--- EXTRACTED MATERIAL ---

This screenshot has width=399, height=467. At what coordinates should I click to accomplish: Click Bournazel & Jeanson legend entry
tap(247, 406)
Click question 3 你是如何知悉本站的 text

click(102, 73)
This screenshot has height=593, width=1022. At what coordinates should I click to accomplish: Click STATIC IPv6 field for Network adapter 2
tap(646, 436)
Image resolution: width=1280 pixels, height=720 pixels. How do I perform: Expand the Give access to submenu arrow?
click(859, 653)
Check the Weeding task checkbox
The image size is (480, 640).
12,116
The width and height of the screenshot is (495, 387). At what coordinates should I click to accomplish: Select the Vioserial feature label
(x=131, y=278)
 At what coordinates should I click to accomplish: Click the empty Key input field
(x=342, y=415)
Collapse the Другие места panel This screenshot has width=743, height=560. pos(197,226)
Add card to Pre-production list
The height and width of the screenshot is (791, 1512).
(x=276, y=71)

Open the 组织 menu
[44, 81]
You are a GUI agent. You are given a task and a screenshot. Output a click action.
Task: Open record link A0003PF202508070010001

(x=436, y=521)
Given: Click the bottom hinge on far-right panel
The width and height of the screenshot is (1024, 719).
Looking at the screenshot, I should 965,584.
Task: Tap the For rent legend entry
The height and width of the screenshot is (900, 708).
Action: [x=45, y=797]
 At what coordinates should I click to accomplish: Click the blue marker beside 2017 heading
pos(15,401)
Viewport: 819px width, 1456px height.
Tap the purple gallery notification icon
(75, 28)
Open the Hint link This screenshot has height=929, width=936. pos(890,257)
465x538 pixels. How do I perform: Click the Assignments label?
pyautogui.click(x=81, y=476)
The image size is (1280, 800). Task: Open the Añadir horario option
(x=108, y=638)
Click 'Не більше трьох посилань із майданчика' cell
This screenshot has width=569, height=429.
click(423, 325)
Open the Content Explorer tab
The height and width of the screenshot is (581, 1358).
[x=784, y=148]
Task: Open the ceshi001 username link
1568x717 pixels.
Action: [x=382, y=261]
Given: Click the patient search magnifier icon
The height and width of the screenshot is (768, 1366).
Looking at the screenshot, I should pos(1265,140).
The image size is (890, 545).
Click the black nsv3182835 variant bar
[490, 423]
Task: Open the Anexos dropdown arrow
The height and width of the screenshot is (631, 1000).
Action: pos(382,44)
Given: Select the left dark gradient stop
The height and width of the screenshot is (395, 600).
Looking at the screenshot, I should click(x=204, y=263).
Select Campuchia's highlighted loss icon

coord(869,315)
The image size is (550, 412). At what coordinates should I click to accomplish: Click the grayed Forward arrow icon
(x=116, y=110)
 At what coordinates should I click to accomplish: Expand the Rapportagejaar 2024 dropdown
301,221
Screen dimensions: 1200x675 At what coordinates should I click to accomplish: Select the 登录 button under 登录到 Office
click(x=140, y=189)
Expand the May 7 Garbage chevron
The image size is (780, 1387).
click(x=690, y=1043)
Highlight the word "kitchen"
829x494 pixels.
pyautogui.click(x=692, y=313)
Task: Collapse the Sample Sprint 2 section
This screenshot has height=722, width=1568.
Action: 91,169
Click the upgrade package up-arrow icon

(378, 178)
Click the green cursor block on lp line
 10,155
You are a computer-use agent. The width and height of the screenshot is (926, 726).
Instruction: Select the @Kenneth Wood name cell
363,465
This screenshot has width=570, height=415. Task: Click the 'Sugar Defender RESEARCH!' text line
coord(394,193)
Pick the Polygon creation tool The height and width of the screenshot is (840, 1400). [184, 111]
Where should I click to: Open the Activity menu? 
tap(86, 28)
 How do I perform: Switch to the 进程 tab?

---

Above are the lines; repeat exactly the ones from the line containing "Click the black nsv3182835 variant bar" down to the line containing "Given: Select the left dark gradient stop", both inclusive.

ANSWER TO THE PROBLEM -
Click the black nsv3182835 variant bar
[490, 423]
Task: Open the Anexos dropdown arrow
The height and width of the screenshot is (631, 1000).
Action: pos(382,44)
Given: Select the left dark gradient stop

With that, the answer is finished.